2年、3年はおろか、10年あるいは15年ものを売りにしているコーヒー屋さんもあります。
そんな曰く付のコーヒーを、私は、残念ながらまだ口にしたことはありません。
でも自分の経験から、最近、このオールドビーンズを少しばかり疑っています。
先ず、コーヒー豆は農産物です。
それも植物の種子です。
しかも、殻を取り去って中身がむき出し、種子としての生命はすでに死んでいます。
お米で言えば白米と同じです。
これを長期保存するとなれば、先ずどのような環境で保管するのか、そこが大問題です。
冷蔵庫でしょうか?定温倉庫でしょうか?あるいはもっと凝った仕掛けの保管庫でしょうか。
ちなみに私の保管場所は、土蔵造りの蔵の二階です。
プラスチック製のタルに入れ、蓋をして保存していますがそれでも、一年くらいの間にずい分劣化してしまいます。
正直な私の実感では、その間に少しでも風味のバランスが良くなったとか、味わいが増したとか、プラスの要素は感じられません。
言われているように、熟成して味が良くなるためには、厳密な保存のノウハウがありそうです。
それでも私は思うわけです。
そこまでして、オールドにこだわるほどの価値が、本当にあるのだろうかと。
コーヒー豆の風味を決定づけるのは、あくまでも農産物としての素性だと思います。
即ち品種であり栽培法であり、そして土壌環境気候風土です。
その次に脱果精製法が来ます。
焙煎技術はとてもウェイトの大きい要素ではありますが、生豆の素性を超すものを作り出すことは出来ません。

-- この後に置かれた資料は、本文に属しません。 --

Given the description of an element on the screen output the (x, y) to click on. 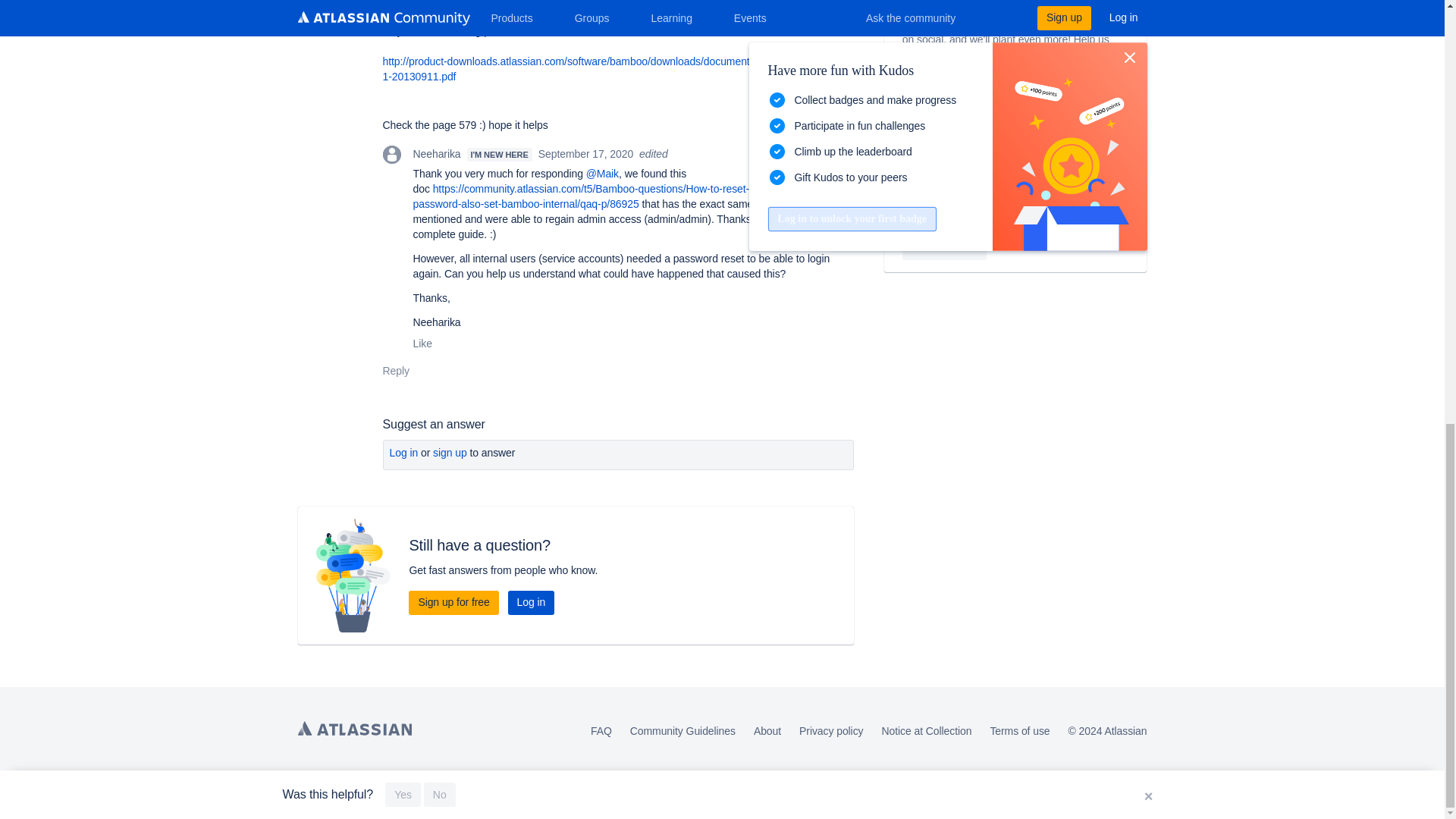
AUG Leaders (911, 171)
Neeharika (390, 154)
Given the description of an element on the screen output the (x, y) to click on. 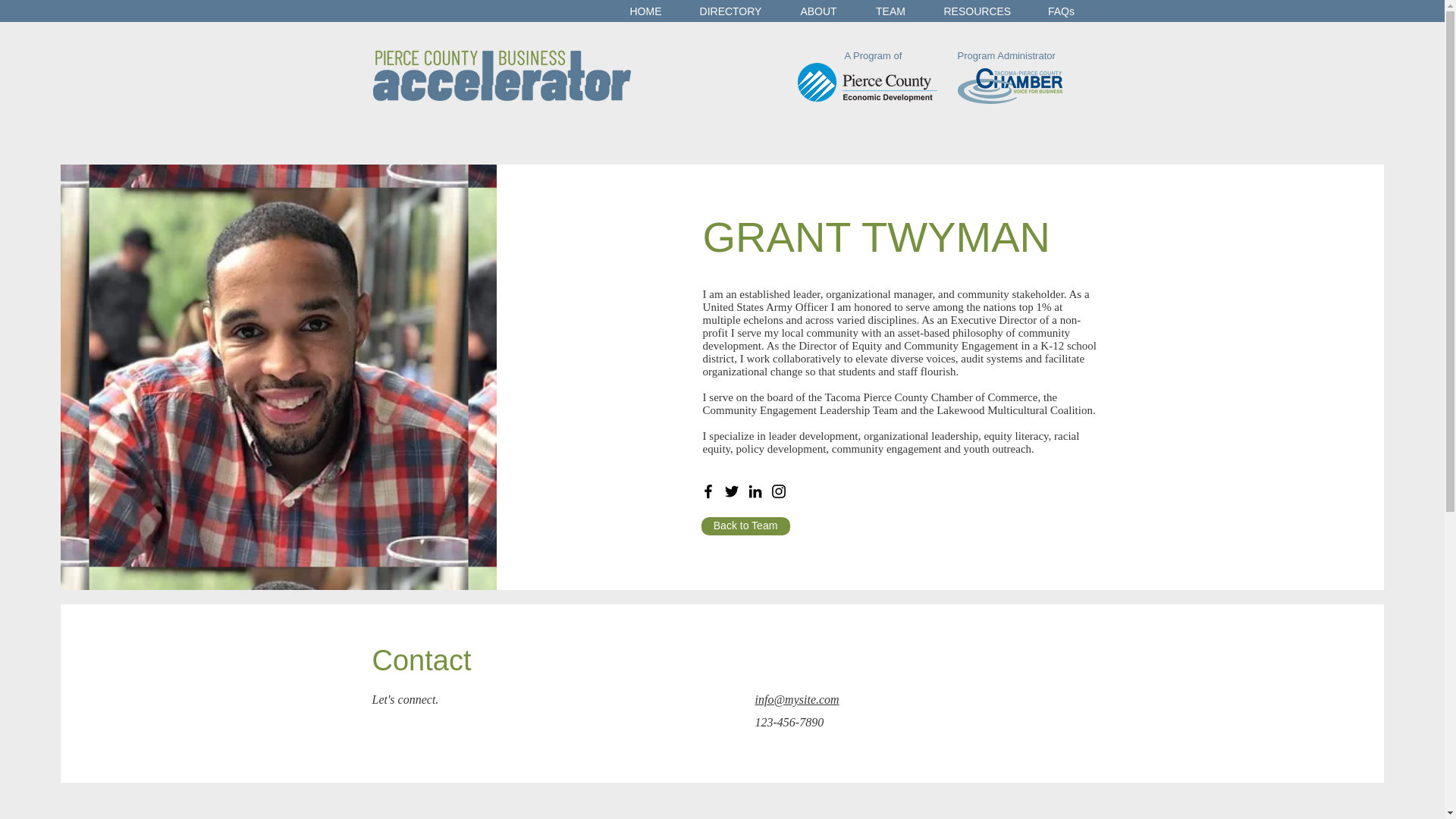
TEAM (890, 11)
ABOUT (818, 11)
Back to Team (745, 525)
RESOURCES (976, 11)
HOME (646, 11)
DIRECTORY (730, 11)
FAQs (1060, 11)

そして保存による熟成・・・、このあたりはもう私の理解の及ぶところではありません。
今もし私が、生豆の長期保存を考えるとしたら、雪室でチルド(氷温)保存して、使う前に温かく乾燥した部屋に4~5日置いて、それから焙煎でしょうね。
それでも2、3年でしょうか。
いずれにしても嗜好品の世界には、真偽の程を確かめることも判定を下すことも出来ないような不思議な価値が、沢山沢山あるのです。
改めて、食工房テイストを再確認している私です。